長編とはちょっと違って少しだけ温かく優しい、喪失の痛(悼)みを柔らかな風に変えてくれるような作品でした。
何より喪失を天に召されるとか土に還るのではなく「虹を渡る」と表現したことがロマンチック溢れてますが、作者様が作者様なのでこっからどうせエグい展開が待っておるのだろうと警戒していましたが、そんなアニマルゾンビやスカルバルキモンみたいなのが現れる展開は無かった。……虹と風を想起させる作品全体の雰囲気は、例の黒い雨とは対となる真逆の要素だったのだなと。
なんとなく登場するのはガルルモンかなと思っていたら本当にガルルモンで歓喜。しかも物分かりのいい知的かつ詩的な雰囲気、昨今ではなかなか見ない、殺気立った世界ではなくどこかのどかで穏やかなデジタルワールド。……アウルモン?(ピクッ)
この辺でアカン幼馴染クンこれ死んでるわと戦慄していましたが、ガルルモンはどうも進化したら世界一足が速くなるらしい。馬鹿な……ワーガルルモン? メタルガルルモン? そいつらにそんな設定あったか──
……メルクリモン?
いやなんかこのぐらいから違和感あったんですが、穏やかなガルルモンの語らいと爽やかな疾走で完全に隠蔽されました。
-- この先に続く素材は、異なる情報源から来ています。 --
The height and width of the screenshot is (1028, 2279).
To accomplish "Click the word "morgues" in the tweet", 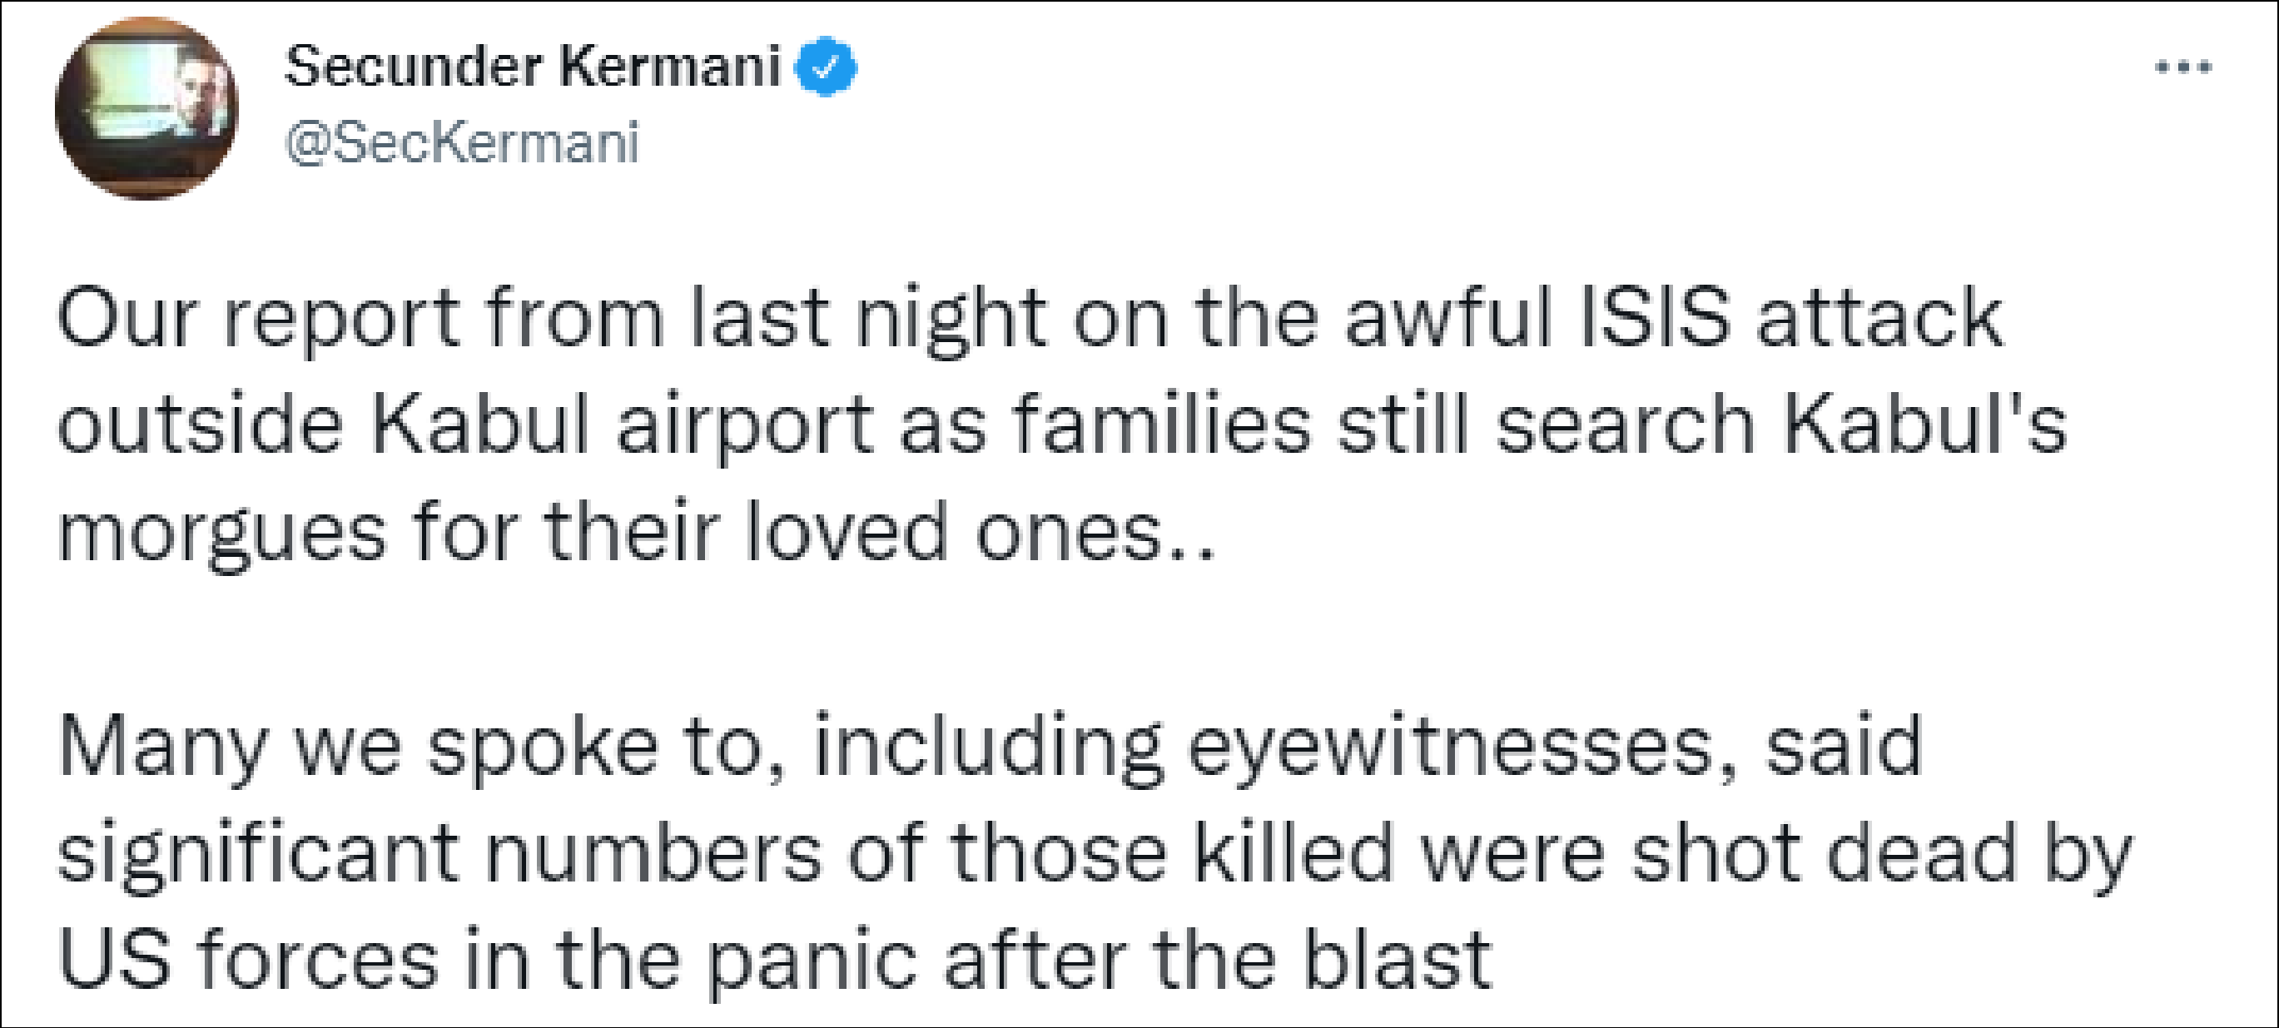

種族が異なるという弟や兄弟達を語る情愛に満ちた姿は、それは生物的に違う“兄”を兄として追いかけ続けた“私”と連なるもので、ハハァさては弟ってグルルモンとかガルルモン黒とかそういう奴だなと思っていたらまさかのコロナモン。そしてソウタ。
エンプレじゃねえか!!
というわけで、もう戦慄してゲート傍に辿り着いた辺りで「え、何これどういうこと?」が先行してそこからは一気に読み終わりました。てっきり実はカナソウタはエンプレの本編前にDW来たことあって、でも忘れていたのかとかそういうことばかり考えていた気がする。いやでもジョジョや龍騎宜しく一巡後の世界だったりするのかなとか考えて、ゲートの管理者ダルクモンじゃなくてカノンちゃんだったりしないだろうなと警戒して最後まで読み進めてしまいました。
ほーう、パラレルワールド!(テテーン) “私”の名前がなかなか明かされないことにそうした意図があったとは。走ることにフォーカスを置いたことで、カナとガルルモンが主人公になったんですねえ。最後ポニテて。
今回は愛犬、だけど家族、だけど兄と慕った者の死から始まる物語でしたが、こうして冒険や戦いとは色合いの違った、非日常(デジモン)とちょっと触れ合ったことで子供達が少しだけ前を向ける、大人になれるような物語はとても好みです。あと最後まで悲惨なのを警戒してたのにとても優しく柔らかい話でした。
さてはソウタとコロナモン、それどころか他の皆の分もパラレルなデジモンとの出会いや関わりの構想があるな!?
改めましてノベコンお疲れ様でした。
今回はこの辺りで感想とさせて頂きます。